We Card Everyone
He leaned forward across the table, hovering his face over the neatly aligned cards. He focused on one in particular, the last one dealt. She had snatched her hand away from that card, as if it burned.
"Huh!" he grunted, and nudged the rectangle of cardboard. Gaudy, it was, overdone with blue, purple and great swaths of black.
The fortuneteller glanced at him, her wide eyes recovering. She looked back to the card.
"What's it mean?" he asked.
"Death card," she answered. She held a single serving packet of peanuts in one hand, had been shoveling the contents through her gob from the minute he first walked in. She squeezed the packet, and little brown spheroids rolled out.
"Death card? Okay, and that means…"
"What, I have to spell it out?"
He scraped back his metal folding chair and stood in the shadowed tent. "Bullshit. I ain't gonna die."
"Mister, we all die. You're just doing it quick-like."
"This is carny bullshit."
"Be a dear. Settle up all your debts today." She popped another handful of peanuts into her mouth.
He stood with his fists on his hips, glowering down at the fortuneteller. He huffed and considered puffing, then maybe cursing her carny heritage or just blowing the tent down. But he hesitated as her eyes widened to circles and her face went suddenly ashen.
"So, what now? The grim reaper's standing behind me?" She did, in fact, seem to focus beyond him, so much so that he couldn't resist a glance over his shoulder.
Nobody. Nothing. But when he turned around she was jerking in spasms, as if with the dry heaves. "What the hell? Are you all right?"
She fell forward onto the table, scattering peanuts and tarot cards.
"Holy shit!" He shuffled toward her, then away. He didn't know what to do. "Help!" he screamed. "Somebody help!"
After a few more indecisive feints toward the woman, he flung himself about and tore from the tent onto the crowded midway. "Please, help!" he screamed into the lane, and leapt at the nearest passers-by. "The lady in that tent! I think she's dead!"
Panic, of course. The orderly progression of the crowd snarled on people pausing, people rubber-necking, and people breaking into a run toward the tent. The lion tamers had been caging their lion, making it a show for the kids gathered around. They forgot themselves and stared toward the commotion, the lion cage left open. The lion stood within the cage, looking momentarily confused. Then he relaxed into "why the hell not" and sprang from the cage onto a passing gaggle of clowns with cotton candy cones.
The lion chowed down on red noses and spun sugar while his possible desserts stampeded away, screaming. Many breached the barrier around the nearby kiddie rides and got pummeled and perforated in the Cuisinart of madly orbiting Dumbos and teacups.
Jesus! the erstwhile fortune seeker thought as pandemonium reared about him. This is nuts!
Security arrived, all tattoos, handlebar mustaches, and shotguns. They blasted the lion into steak, also some of his actual and prospective victims. Two gangbangers at the Balloon Shoot, keyed up by running, screaming herds of people, decided they’d had enough when the shotguns went off. Out came their Glocks. They fired indiscriminately into the crowd.
Bullets flew into an elephant ear stand, rupturing a propane tank. The explosion catapulted vendors and customers over tents and into the game stands.
Screeching tires from the neighboring street. Sharp slams and the rending of metal.
"My God! I get it!" the man, the original man, the man at the center of the current chaos yelped.
A bunch of Mennonites swarmed by, chased by a pack of snarling Scotts terriers in clown suits.
Sirens wailed, horns blared, and people sobbed and screeched; a cacophony of sudden transmutation.
A horse galloped by, eyes white, frothy-mouthed.
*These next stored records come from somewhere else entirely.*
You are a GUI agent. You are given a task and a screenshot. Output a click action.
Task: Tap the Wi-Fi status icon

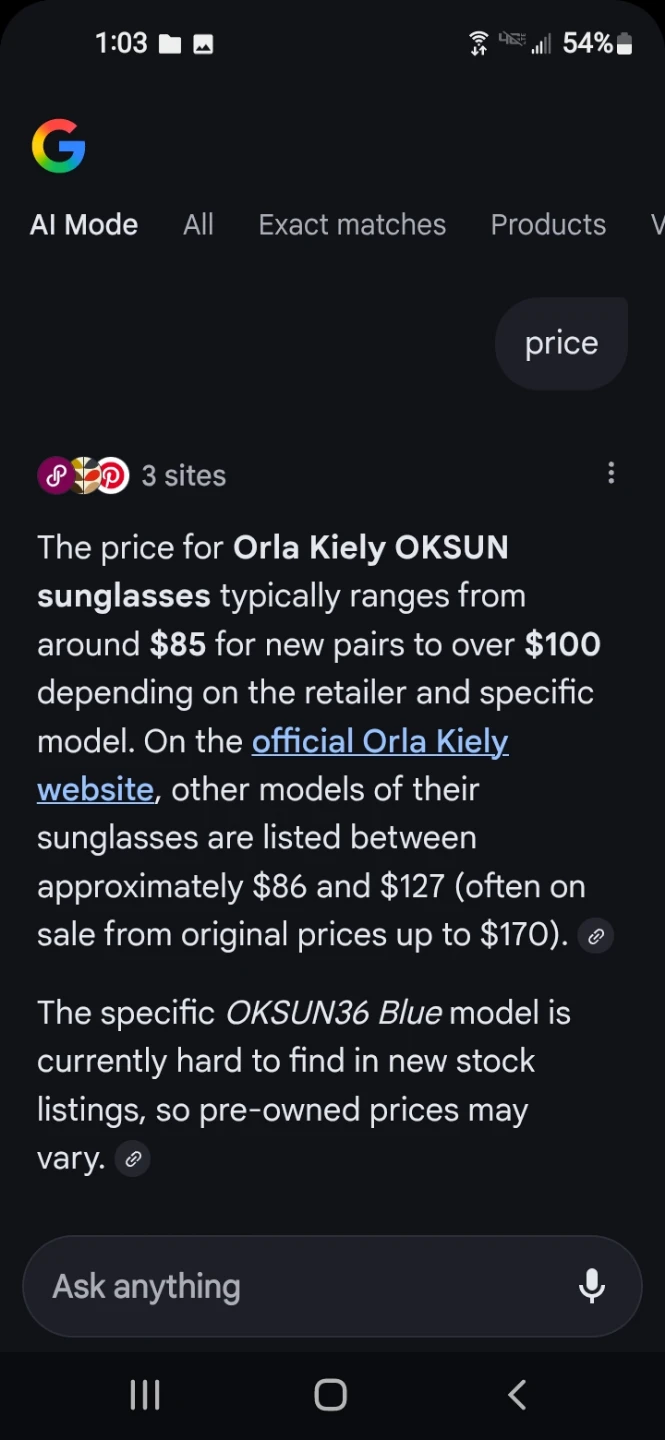tap(479, 42)
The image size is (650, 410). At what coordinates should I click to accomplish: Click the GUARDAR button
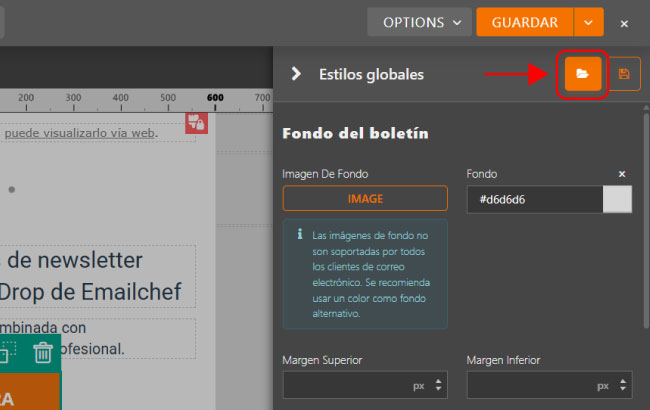click(x=525, y=22)
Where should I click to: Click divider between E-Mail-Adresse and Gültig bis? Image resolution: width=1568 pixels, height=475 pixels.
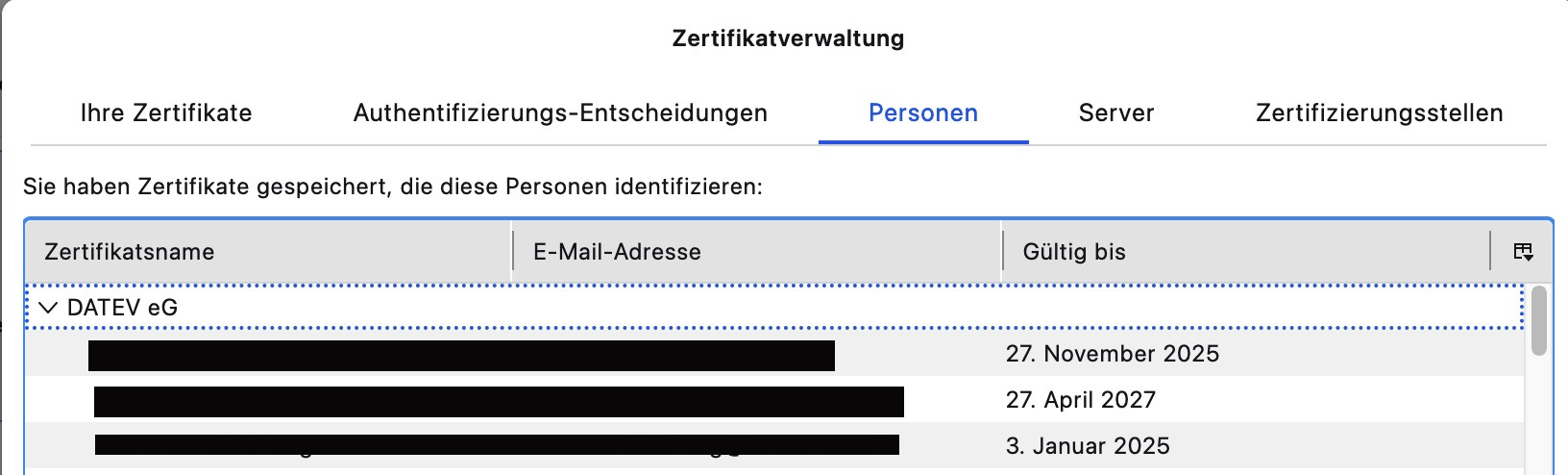[1001, 252]
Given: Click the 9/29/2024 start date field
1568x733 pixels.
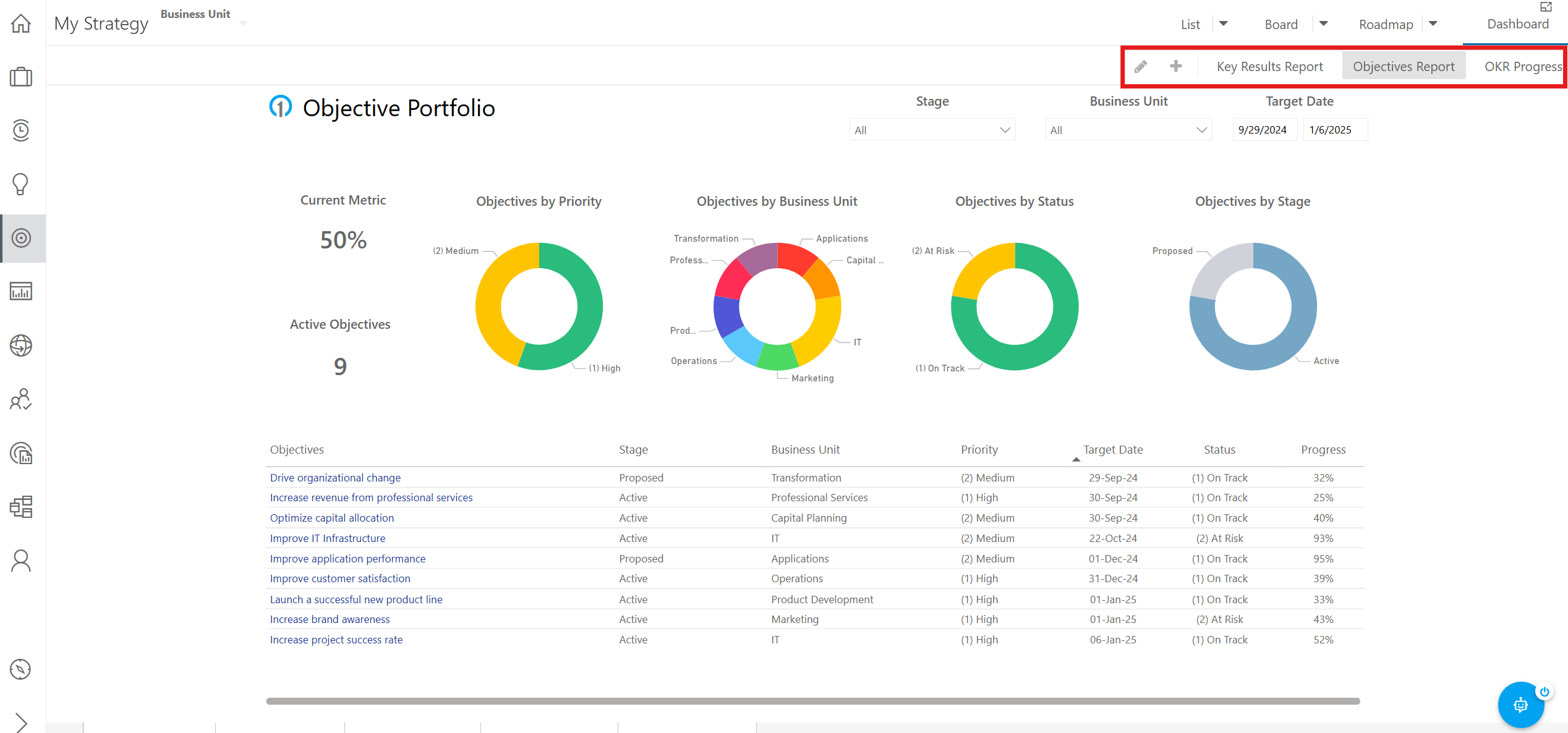Looking at the screenshot, I should [x=1264, y=130].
It tripped over a white-eyed, frothy-mouthed woman pushing a double baby carriage. The horse crashed atop it all with the grace of an upset wheelbarrow.
"I been done up like Death, the destroyer of worlds!" the man proclaimed to the mayhem about him, and threw his beseeching eyes to the sky. "Please, God! Take back this terrible curse! Stop this carnage! Take me instead, but only if really necessary!"
Above the man, at the city's skyline, a passenger jet banked precipitously, trailing smoke.